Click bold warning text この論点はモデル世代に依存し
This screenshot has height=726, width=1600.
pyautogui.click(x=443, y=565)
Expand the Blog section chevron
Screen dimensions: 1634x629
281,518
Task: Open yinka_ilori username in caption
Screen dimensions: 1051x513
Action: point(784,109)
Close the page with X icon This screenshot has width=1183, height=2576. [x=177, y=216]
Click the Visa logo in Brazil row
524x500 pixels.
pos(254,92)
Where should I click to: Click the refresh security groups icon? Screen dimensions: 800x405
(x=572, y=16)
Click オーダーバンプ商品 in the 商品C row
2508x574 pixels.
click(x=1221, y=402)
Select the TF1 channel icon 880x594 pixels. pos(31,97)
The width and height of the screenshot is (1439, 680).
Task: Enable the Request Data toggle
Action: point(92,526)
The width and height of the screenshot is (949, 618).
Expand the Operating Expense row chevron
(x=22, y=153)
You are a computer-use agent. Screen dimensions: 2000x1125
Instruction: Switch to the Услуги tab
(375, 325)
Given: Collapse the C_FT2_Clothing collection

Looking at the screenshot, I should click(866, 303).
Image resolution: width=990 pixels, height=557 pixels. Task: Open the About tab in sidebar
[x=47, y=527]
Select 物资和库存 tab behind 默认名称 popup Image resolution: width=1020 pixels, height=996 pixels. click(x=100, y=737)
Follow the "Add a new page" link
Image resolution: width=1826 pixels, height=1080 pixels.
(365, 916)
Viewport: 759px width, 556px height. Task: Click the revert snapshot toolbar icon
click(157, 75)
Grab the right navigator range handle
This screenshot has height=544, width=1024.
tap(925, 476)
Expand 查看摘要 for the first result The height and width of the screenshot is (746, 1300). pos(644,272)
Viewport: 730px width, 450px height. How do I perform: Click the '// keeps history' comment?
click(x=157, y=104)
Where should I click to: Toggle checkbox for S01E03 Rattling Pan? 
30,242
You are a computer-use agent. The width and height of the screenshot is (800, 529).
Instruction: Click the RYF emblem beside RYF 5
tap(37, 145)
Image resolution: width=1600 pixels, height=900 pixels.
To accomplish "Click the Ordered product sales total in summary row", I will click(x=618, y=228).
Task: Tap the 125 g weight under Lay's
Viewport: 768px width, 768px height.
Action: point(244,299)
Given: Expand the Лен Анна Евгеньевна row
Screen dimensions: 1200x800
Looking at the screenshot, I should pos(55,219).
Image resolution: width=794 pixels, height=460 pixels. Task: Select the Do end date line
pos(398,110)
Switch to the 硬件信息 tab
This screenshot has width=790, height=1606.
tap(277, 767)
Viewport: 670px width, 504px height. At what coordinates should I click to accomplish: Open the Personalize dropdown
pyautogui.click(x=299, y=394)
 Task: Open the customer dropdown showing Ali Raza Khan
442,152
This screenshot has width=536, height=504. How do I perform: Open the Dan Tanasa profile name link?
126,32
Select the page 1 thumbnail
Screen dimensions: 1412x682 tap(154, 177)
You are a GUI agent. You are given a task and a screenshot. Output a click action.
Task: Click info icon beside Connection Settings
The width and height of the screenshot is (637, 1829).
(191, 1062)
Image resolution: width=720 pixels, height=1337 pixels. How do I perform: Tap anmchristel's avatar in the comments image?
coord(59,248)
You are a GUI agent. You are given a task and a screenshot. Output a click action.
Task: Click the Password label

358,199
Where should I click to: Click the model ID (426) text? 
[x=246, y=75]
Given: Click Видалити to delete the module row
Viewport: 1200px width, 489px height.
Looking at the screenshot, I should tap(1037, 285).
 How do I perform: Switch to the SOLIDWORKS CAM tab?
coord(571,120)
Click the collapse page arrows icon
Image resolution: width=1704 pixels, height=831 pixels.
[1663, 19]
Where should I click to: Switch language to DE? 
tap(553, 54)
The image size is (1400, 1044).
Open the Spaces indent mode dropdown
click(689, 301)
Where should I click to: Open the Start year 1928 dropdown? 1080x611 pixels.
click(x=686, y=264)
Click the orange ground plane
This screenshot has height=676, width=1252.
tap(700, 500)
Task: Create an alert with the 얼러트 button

──────────────────────────────

Set down the lines above exactly as written. Begin at the line containing "Image resolution: width=720" and stop after the last line.

Image resolution: width=720 pixels, height=1337 pixels. How do I perform: Tap anmchristel's avatar in the comments image?
coord(59,248)
You are a GUI agent. You are given a task and a screenshot. Output a click action.
Task: Click the Password label

358,199
Where should I click to: Click the model ID (426) text? 
[x=246, y=75]
Given: Click Видалити to delete the module row
Viewport: 1200px width, 489px height.
Looking at the screenshot, I should tap(1037, 285).
 How do I perform: Switch to the SOLIDWORKS CAM tab?
coord(571,120)
Click the collapse page arrows icon
Image resolution: width=1704 pixels, height=831 pixels.
[1663, 19]
Where should I click to: Switch language to DE? 
tap(553, 54)
The image size is (1400, 1044).
Open the Spaces indent mode dropdown
click(689, 301)
Where should I click to: Open the Start year 1928 dropdown? 1080x611 pixels.
click(x=686, y=264)
Click the orange ground plane
This screenshot has height=676, width=1252.
tap(700, 500)
Task: Create an alert with the 얼러트 button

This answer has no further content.